Interaction of lipoprotein lipase with glycosaminoglycans and apolipoprotein C-II: effects of free-fatty-acids

Abstract

Lipoprotein lipase (LPL) bound to endothelial cells is released from the cell surface by triacylglycerol-rich lipoproteins and oleic acid (Saxena, U., Witte, L.D. and Goldberg, I.J. (1989) J. Biol. Chem. 264, 4349-4355). Studies were conducted to compare the ability of different fatty acids to release 125I-labelled bovine milk LPL bound to endothelial cells and to define the mechanism for this effect. Using fatty acid/bovine serum albumin (BSA) solutions (molar ratio, 6:1), the release of LPL from endothelial cell surfaces using monounsaturated (18:1), polyunsaturated (18:2) and saturated (16:0) fatty acids was 78%, 60% and 28%, respectively. Release of LPL from heparin-agarose followed a similar pattern, suggesting that the fatty acids specifically affected LPL-heparin interaction. Short-chain fatty acids (C6, C8 and C10), medium-chain fatty acids (C12 and C14) and elaidic acid, a transisomer of oleic acid, released less 125I-LPL than oleic acid from heparin-agarose. To determine whether oleic acid release of 125I-LPL from heparin-agarose was due to binding of the fatty acid to heparin or LPL, oleic acid was incubated with either LPL or heparin-agarose prior to performing the affinity chromatography. Only the prior incubation with LPL affected the binding to heparin-agarose.
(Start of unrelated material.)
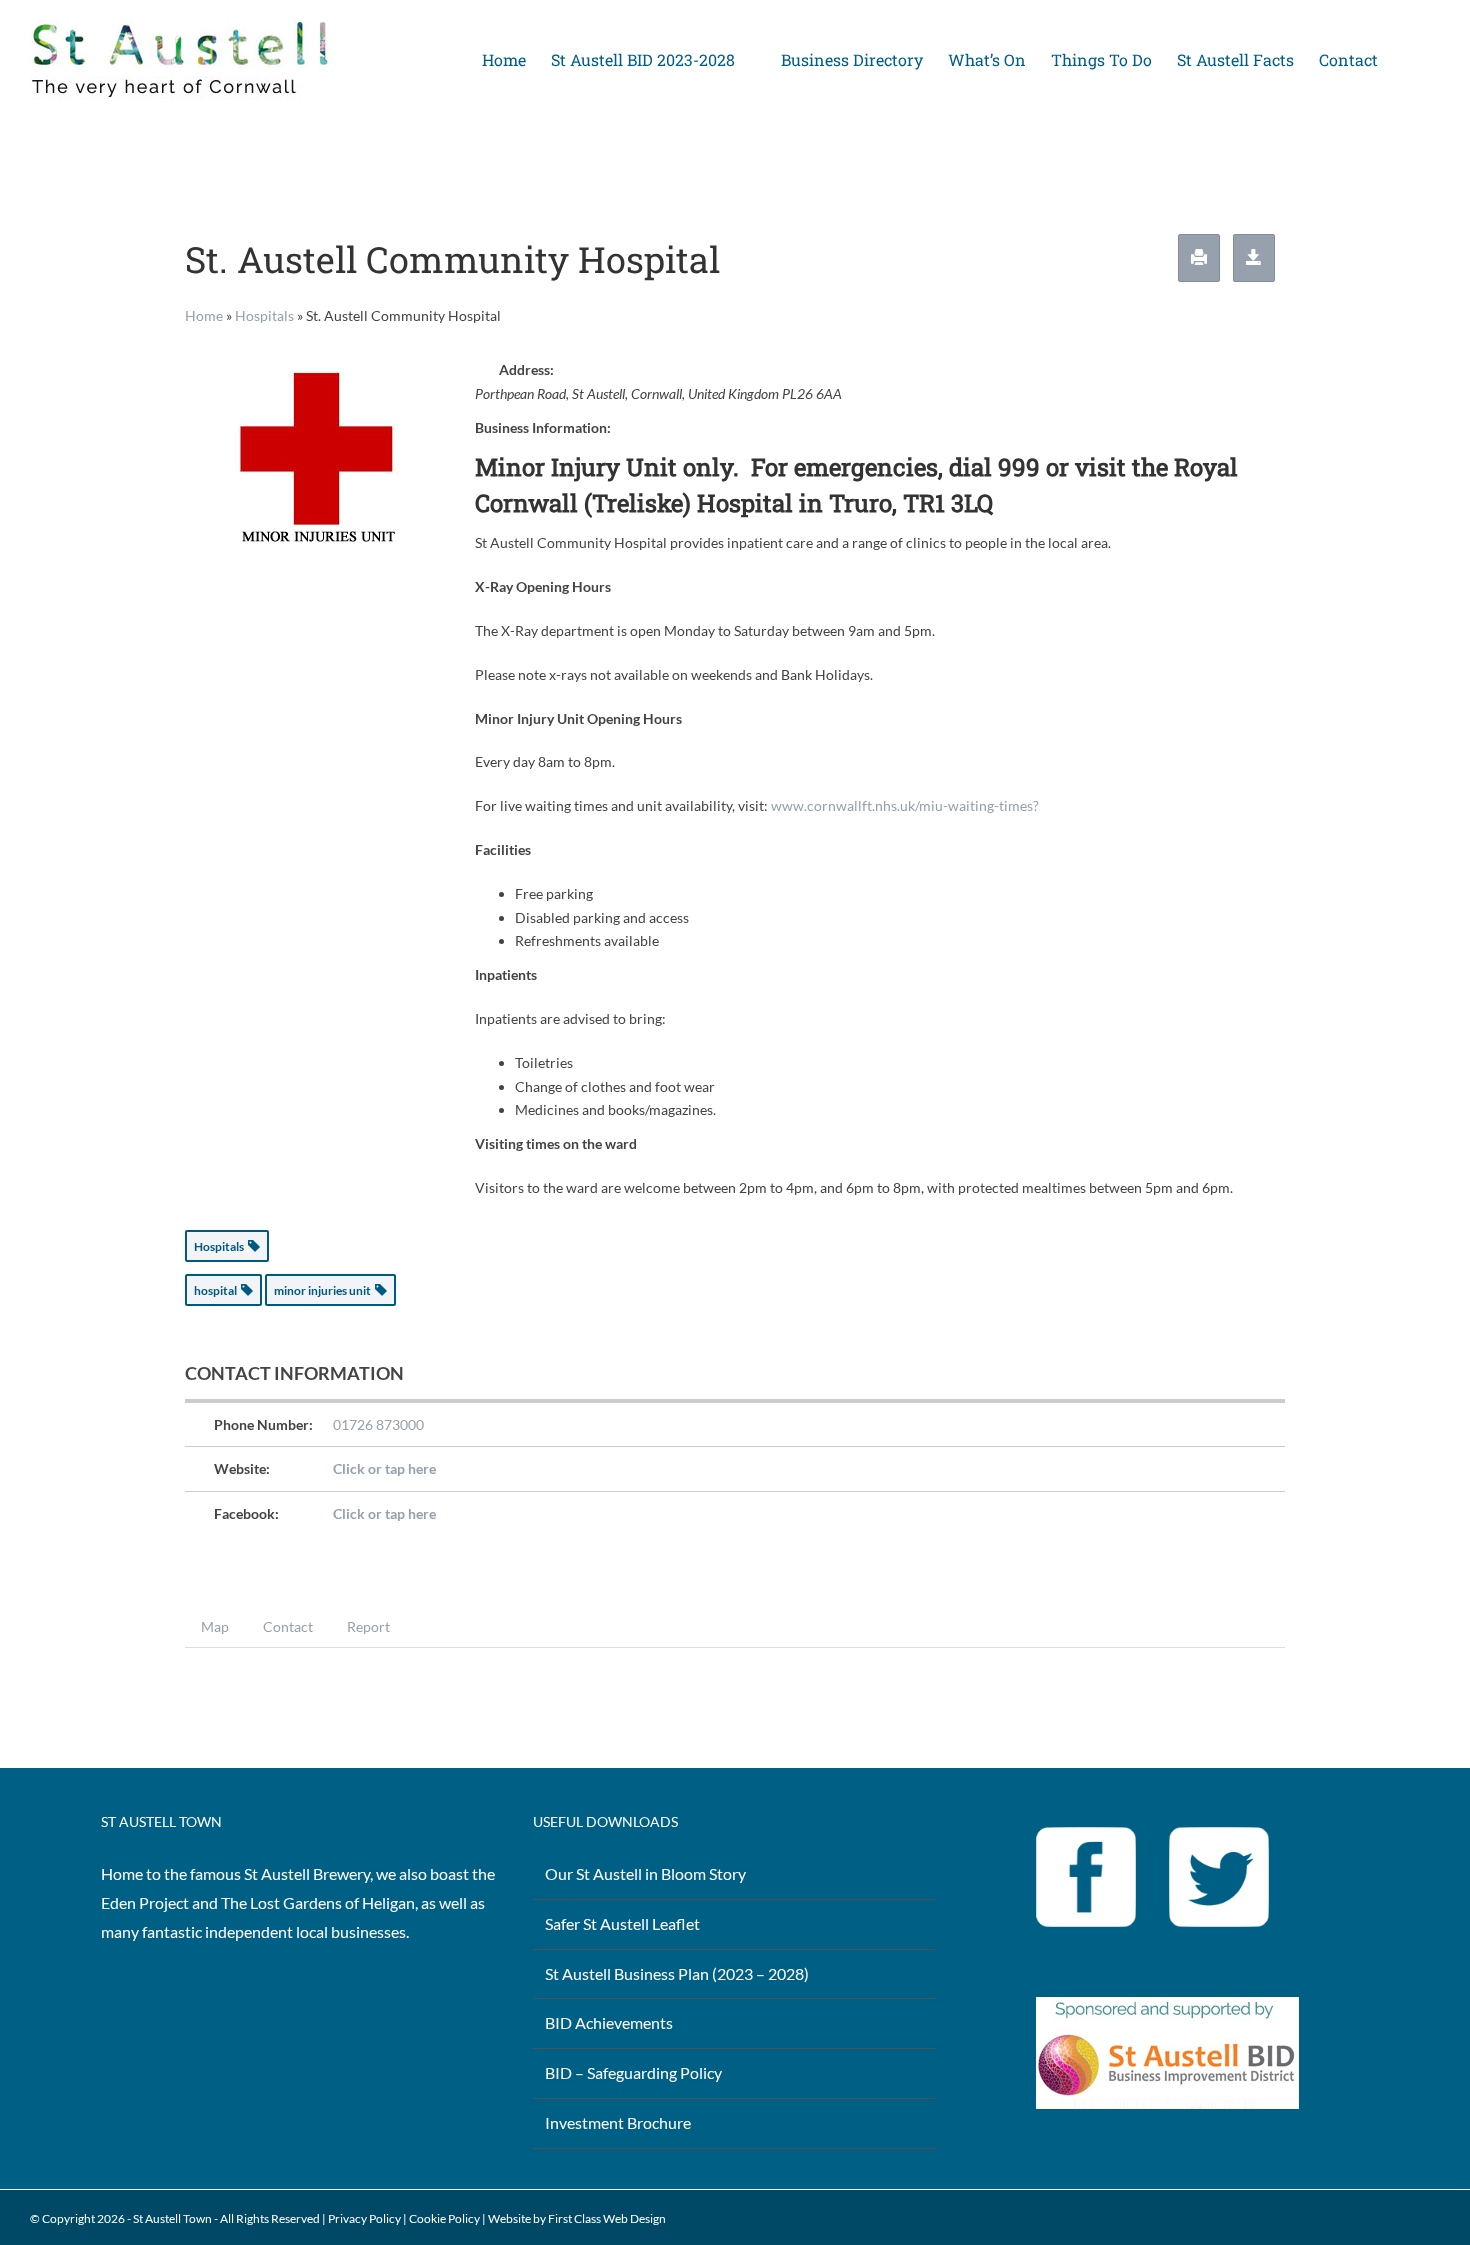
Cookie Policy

This demonstrates that dissociation of LPL from heparin required interaction of fatty acid with LPL. At high molar ratios of fatty acid:BSA (greater than 3:1), apo C-II is known to be ineffective as an activator of LPL. To determine whether this effect is due to decreased association of apo C-II with LPL, 125I-apo C-II (0.5-10 nmol) was allowed to bind to LPL-Sepharose. A 6:1 molar ratio of oleic acid:BSA produced up to 69% decrease in the amount of 125I-apo C-II bound to the gel. This dissociation of apo C-II from LPL by oleic acid was also demonstrated using gel-filtration chromatography. Thus, the amount and type of fatty acids may be important in regulating LPL activity in vivo by affecting both LPL interaction with glycosaminoglycans and with apo C-II.